DATASET CONTENT:
====================

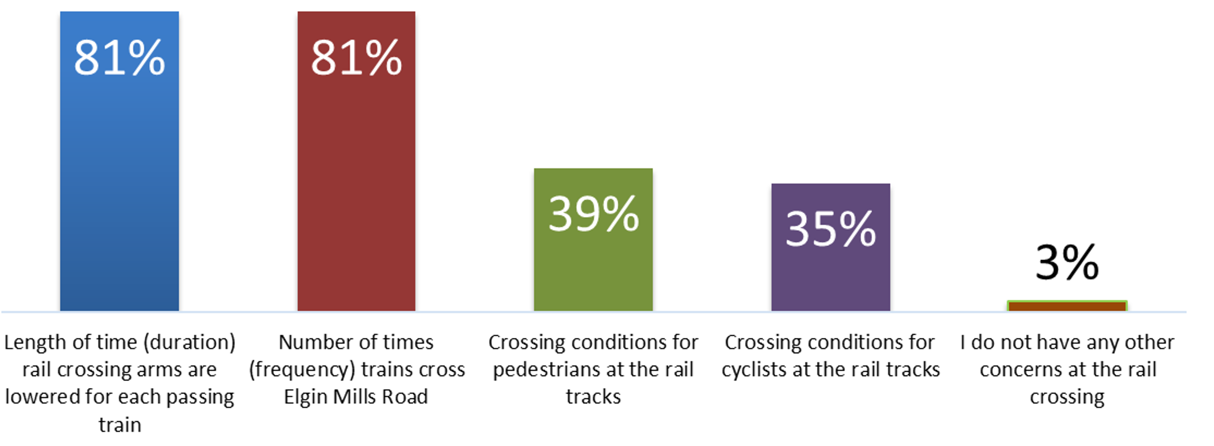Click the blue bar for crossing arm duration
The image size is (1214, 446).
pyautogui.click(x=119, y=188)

====================

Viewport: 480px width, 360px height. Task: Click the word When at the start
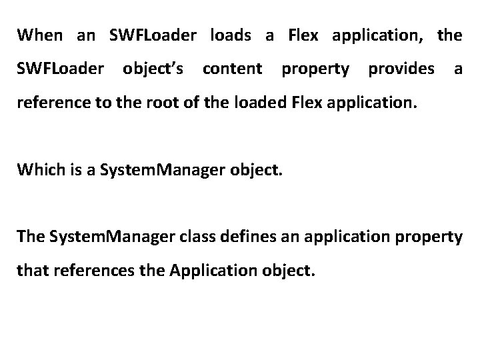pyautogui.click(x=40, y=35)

====================

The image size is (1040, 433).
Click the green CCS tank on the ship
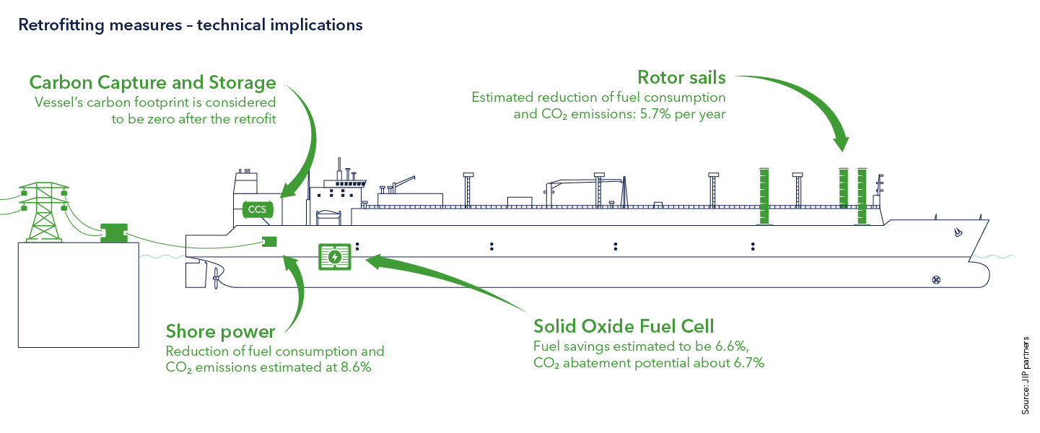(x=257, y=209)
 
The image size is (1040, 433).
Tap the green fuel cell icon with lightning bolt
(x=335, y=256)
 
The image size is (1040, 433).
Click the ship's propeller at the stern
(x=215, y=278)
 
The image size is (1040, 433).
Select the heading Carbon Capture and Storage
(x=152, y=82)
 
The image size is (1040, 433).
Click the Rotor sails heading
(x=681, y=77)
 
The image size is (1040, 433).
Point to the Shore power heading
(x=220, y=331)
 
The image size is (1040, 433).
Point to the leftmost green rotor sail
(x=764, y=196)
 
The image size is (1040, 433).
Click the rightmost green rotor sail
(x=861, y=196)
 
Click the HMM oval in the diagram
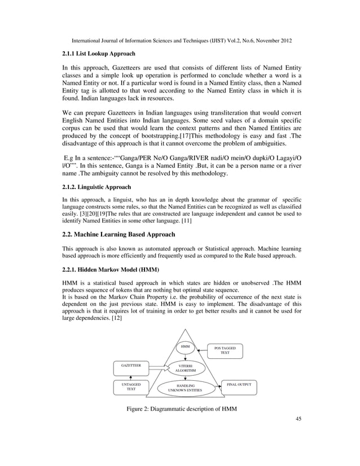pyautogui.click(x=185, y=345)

====================

TASK DESCRIPTION:
Which lines in the entries above contain the string "ship", with case counting? Pull each of them out in full.

COMPLETE RESPONSE:
Click the green CCS tank on the ship
Click the ship's propeller at the stern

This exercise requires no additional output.